§ WHAT YOU HAVE TO DO
A word-for-word transcription of all the data is required.

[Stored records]
_ _ _ _ _ _ _
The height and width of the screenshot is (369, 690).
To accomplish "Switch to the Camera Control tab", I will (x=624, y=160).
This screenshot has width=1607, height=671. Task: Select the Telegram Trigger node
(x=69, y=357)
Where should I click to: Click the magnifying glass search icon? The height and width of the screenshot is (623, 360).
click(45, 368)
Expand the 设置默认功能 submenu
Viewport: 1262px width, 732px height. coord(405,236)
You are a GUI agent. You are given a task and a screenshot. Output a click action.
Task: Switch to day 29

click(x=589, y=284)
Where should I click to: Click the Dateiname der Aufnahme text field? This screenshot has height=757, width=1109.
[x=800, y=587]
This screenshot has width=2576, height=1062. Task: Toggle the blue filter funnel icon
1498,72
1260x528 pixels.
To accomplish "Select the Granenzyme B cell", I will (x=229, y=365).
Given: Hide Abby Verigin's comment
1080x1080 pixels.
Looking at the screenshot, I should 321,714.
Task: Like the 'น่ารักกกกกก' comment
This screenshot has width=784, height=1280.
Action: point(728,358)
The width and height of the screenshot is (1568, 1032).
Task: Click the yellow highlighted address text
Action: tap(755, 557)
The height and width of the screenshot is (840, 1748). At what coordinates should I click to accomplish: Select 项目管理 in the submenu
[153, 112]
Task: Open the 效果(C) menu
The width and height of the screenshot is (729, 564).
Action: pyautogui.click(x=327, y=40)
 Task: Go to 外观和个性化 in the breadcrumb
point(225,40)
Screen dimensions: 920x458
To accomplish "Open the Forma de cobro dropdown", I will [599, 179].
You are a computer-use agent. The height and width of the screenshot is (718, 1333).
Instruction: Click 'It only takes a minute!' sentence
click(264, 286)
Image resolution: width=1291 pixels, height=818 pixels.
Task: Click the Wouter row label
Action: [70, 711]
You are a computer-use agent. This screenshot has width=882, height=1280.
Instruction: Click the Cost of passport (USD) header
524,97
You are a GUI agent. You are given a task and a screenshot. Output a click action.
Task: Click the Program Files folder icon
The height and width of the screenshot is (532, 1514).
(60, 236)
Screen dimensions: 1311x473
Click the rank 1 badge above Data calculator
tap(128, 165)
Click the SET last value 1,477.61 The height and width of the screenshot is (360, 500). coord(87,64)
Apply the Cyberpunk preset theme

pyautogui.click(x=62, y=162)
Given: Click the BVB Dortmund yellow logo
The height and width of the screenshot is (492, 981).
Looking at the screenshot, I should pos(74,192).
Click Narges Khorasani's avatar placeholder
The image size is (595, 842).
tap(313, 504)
_ _ _ _ _ _ _
§ SOLUTION TO THE PROBLEM
The height and width of the screenshot is (369, 690).
To accomplish "Switch to the Camera Control tab", I will (x=624, y=160).
This screenshot has width=1607, height=671. Task: Select the Telegram Trigger node
(x=69, y=357)
Where should I click to: Click the magnifying glass search icon? The height and width of the screenshot is (623, 360).
click(45, 368)
Expand the 设置默认功能 submenu
Viewport: 1262px width, 732px height. coord(405,236)
You are a GUI agent. You are given a task and a screenshot. Output a click action.
Task: Switch to day 29

click(x=589, y=284)
Where should I click to: Click the Dateiname der Aufnahme text field? This screenshot has height=757, width=1109.
[x=800, y=587]
This screenshot has width=2576, height=1062. Task: Toggle the blue filter funnel icon
1498,72
1260x528 pixels.
To accomplish "Select the Granenzyme B cell", I will (x=229, y=365).
Given: Hide Abby Verigin's comment
1080x1080 pixels.
Looking at the screenshot, I should 321,714.
Task: Like the 'น่ารักกกกกก' comment
This screenshot has width=784, height=1280.
Action: point(728,358)
The width and height of the screenshot is (1568, 1032).
Task: Click the yellow highlighted address text
Action: tap(755, 557)
The height and width of the screenshot is (840, 1748). At what coordinates should I click to accomplish: Select 项目管理 in the submenu
[153, 112]
Task: Open the 效果(C) menu
The width and height of the screenshot is (729, 564).
Action: pyautogui.click(x=327, y=40)
 Task: Go to 外观和个性化 in the breadcrumb
point(225,40)
Screen dimensions: 920x458
To accomplish "Open the Forma de cobro dropdown", I will [599, 179].
You are a computer-use agent. The height and width of the screenshot is (718, 1333).
Instruction: Click 'It only takes a minute!' sentence
click(264, 286)
Image resolution: width=1291 pixels, height=818 pixels.
Task: Click the Wouter row label
Action: [70, 711]
You are a computer-use agent. This screenshot has width=882, height=1280.
Instruction: Click the Cost of passport (USD) header
524,97
You are a GUI agent. You are given a task and a screenshot. Output a click action.
Task: Click the Program Files folder icon
The height and width of the screenshot is (532, 1514).
(60, 236)
Screen dimensions: 1311x473
Click the rank 1 badge above Data calculator
tap(128, 165)
Click the SET last value 1,477.61 The height and width of the screenshot is (360, 500). coord(87,64)
Apply the Cyberpunk preset theme

pyautogui.click(x=62, y=162)
Given: Click the BVB Dortmund yellow logo
The height and width of the screenshot is (492, 981).
Looking at the screenshot, I should pos(74,192).
Click Narges Khorasani's avatar placeholder
The image size is (595, 842).
tap(313, 504)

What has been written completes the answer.